Celsius Resources has taken a major strategic step back from its once-flagship Namibian asset—the Opuwo Cobalt Project—after booking an impairment charge of approximately US$6.18 million (about N$115 million) in its latest half-year financial results.
This move signals a significant retreat from the company’s ambitions in Namibia and raises questions about the commercial viability of one of the country’s most prominent cobalt development hopes.
The Australian-listed junior miner reported a total loss of US$7.36 million (around N$137 million) for the six months ended 31 December 2024, with the bulk of that—US$6.09 million—attributed to discontinued operations tied directly to Opuwo.
The asset has now been officially reclassified as “held for sale” and is no longer considered part of Celsius’ active development portfolio.
Located in northwestern Namibia, the Opuwo Cobalt Project was first acquired by Celsius in 2017 and quickly attracted attention for its scale and resource potential.
Early exploration results pointed to a large, continuous mineralised zone containing cobalt, copper, and zinc—metals considered vital for the global transition to clean energy technologies, particularly battery storage.
By 2018, the company had published a maiden JORC-compliant Mineral Resource Estimate of 112.4 million tonnes at 0.11% cobalt, 0.41% copper, and 0.43% zinc.
It was one of the few advanced-stage cobalt projects in Africa not controlled by Chinese entities or linked to artisanal mining in the Democratic Republic of Congo.
Yet despite this promise, Opuwo never moved past exploration and feasibility assessment stages.
Over the next five years, challenges mounted.
The project’s remote location, the technical complexity of extracting the metals from sulphide ore, fluctuating cobalt prices, and growing competition for development capital all eroded Celsius’s momentum.
In June 2025, Celsius Resources confirmed it was in advanced discussions to dispose of its 95% stake in Opuwo, aligning with its decision to record a US$6.18 million (approximately N$115 million) impairment loss in the half-year results published in July.
The company stated that it no longer considered the project to be “core” to its future growth plans and would focus instead on advancing its copper-gold assets in the Philippines, notably the Maalinao-Caigutan-Biyog (MCB) project.
The impairment charge effectively reflects a reassessment of Opuwo’s carrying value, with Celsius acknowledging that it is unlikely to recover the full amount invested in the asset through development or sale.
The write-down also reduces the company’s overall asset base and cleans up its balance sheet in anticipation of a possible disposal.
Industry analysts point to several possible reasons for Opuwo’s stagnation.
The cobalt at Opuwo is hosted in complex sulphide ores that require advanced and expensive processing methods.

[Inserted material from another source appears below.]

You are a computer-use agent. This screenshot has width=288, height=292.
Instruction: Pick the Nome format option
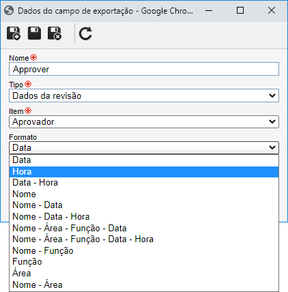point(144,194)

The project’s inland location near Opuwo town in Kunene Region makes transportation and logistics costly. Cobalt prices have been volatile over the past five years, undermining long-term feasibility.
Celsius’s growing focus on its Philippine projects has reduced management and capital attention on Namibia.
In a note to investors, the company described the impairment as part of “a rationalisation of asset holdings to ensure focus on high-priority projects.”
However, this retreat is a blow to Namibia’s ambitions to diversify its mining sector and enter the battery metals value chain.
For Namibia, Opuwo had represented one of the country’s few forays into the cobalt space, at a time when the global push for electric vehicles and energy storage solutions is creating massive demand for the metal. The project was also seen as a strategic hedge against reliance on uranium and copper.
The loss of momentum at Opuwo now raises broader questions about the policy and infrastructural environment for developing critical minerals in Namibia—especially when matched against competing jurisdictions with more advanced ecosystems for battery supply chain development.
Still, the asset may yet find new life under a different owner.
Celsius has confirmed that it is engaging with third parties for a potential sale of the project, though no deal has been announced. If acquired by a larger firm with a longer investment horizon or access to cheaper capital, Opuwo could still become a viable operation.
As it stands, the US$6.18 million (N$115 million) impairment is not just an accounting exercise—it is a marker of Namibia’s unmet potential in the cobalt race. Celsius’s pivot away from Opuwo is a cautionary tale of how mineral resource promise alone is not enough.
Without the right combination of funding, technology, infrastructure, and market timing, even the most promising critical mineral projects can falter.
Unless a new buyer steps in with fresh capital and vision, Namibia’s cobalt ambitions—at least in Opuwo—appear to be indefinitely paused.